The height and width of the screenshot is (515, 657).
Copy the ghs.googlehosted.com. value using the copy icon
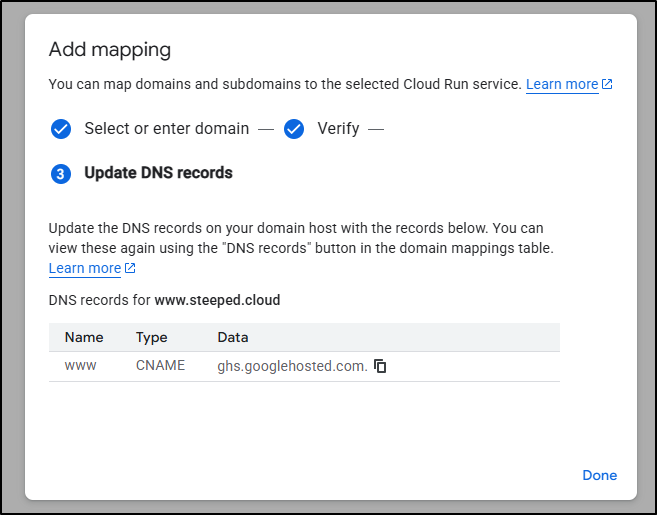click(380, 366)
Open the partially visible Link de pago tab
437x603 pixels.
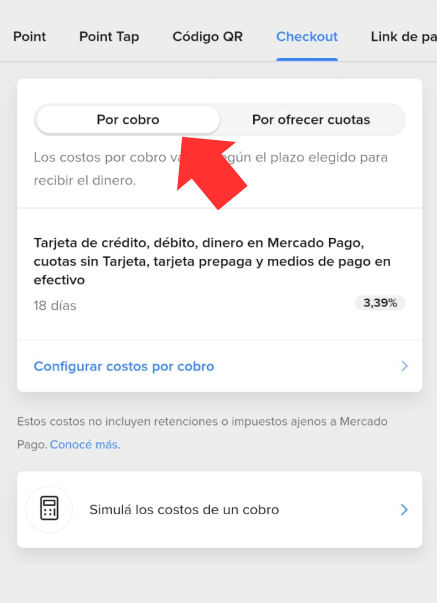pos(404,37)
--------
** Your objective **
Nothing but the lines from the one containing "Open the partially visible Link de pago tab" through the last line of the listing should be copied, each word for word and without pictures.

** Response to this exercise **
Open the partially visible Link de pago tab
437x603 pixels.
pos(404,37)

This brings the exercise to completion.